2019 Isaac Newton Medal and Prize
Professor Sir Michael Pepper for the creation of the field of semiconductor nanoelectronics and discovery of new quantum phenomena.
Michael Pepper is nominated for his creation of the new, important field of semiconductor nanoelectronics and electron manipulation and the discovery of new, unsuspected, phenomena.
Early work investigated Mott-Anderson localization, the first quantum Hall paper and the subsequent dependence of quantization on localization.
Semiconductor nanoelectronics started with the work of Pepper and his group, showing that electrostatic manipulation of electrons by patterned gates converted a two-dimensional electron system into one dimension, first in Silicon then GaAs, followed by the first lateral, zero-dimensional quantum dot showing what was subsequently explained as Coulomb Blockade.

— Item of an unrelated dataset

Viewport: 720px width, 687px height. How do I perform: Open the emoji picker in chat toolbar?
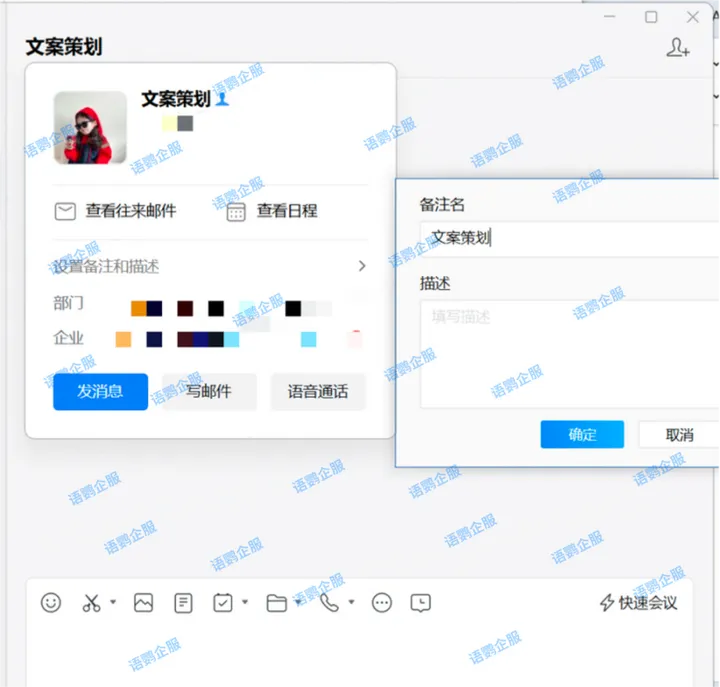tap(51, 603)
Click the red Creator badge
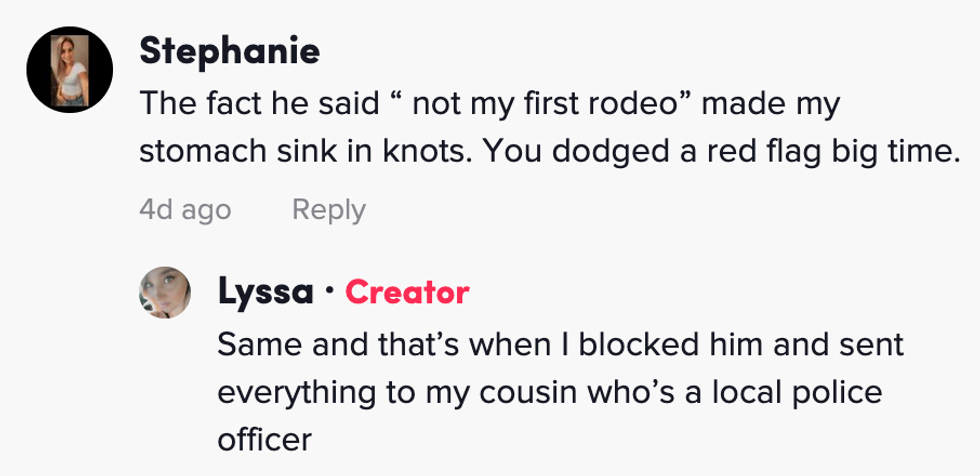The image size is (980, 476). click(407, 292)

The 1D quantized conductance was found by Pepper's group and another group using his patterned gate technique. A spontaneous spin polarization, the 0.7 structure, was discovered stimulating an enormous literature. Other design innovations to investigate basic physics include remote detection of single electrons, widely used for information read out in quantum computation, gigahertz pumping of single electrons, now being exploited by standards laboratories for high accuracy measurements of electron charge.
Interactions and spin-orbit coupling were used to control spin texture, and further investigations found the spin incoherent state in which the spin is indeterminate. A remarkable new effect which he and his group discovered and published last year, generating great interest, is the discovery of non-magnetic fractionally quantized conductance which has been sought since shortly after the discovery of the Fractional Quantum Hall effect, in 1982. The electron-electron interaction splits a weakly confined line of electrons into two, the start of the long-sought Wigner Lattice, and then a further reorganisation of electron configuration gives the new fractional quantization.

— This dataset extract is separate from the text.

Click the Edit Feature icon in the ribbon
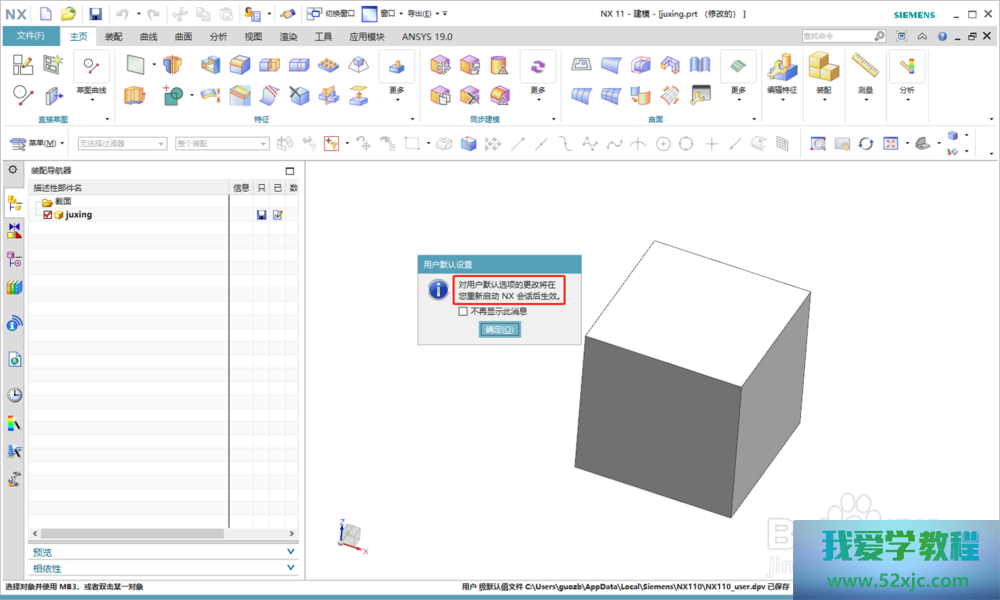This screenshot has height=600, width=1000. pyautogui.click(x=781, y=67)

Pepper has developed applications of semiconductor nanostructures by starting the Quantum Communications programme at Toshiba, Cambridge, where he was the founding Managing Director, leading to controlled single and entangled photon devices and applications. He also co-founded TeraView which is commercialising terahertz using semiconductor emitters/detectors. Here his team discovered terahertz detection of cancer and developed industrial applications of the technology.
Pepper is continuing to define the frontier of physics, as he has in the past, finding effects of importance for basic physics and emerging technologies.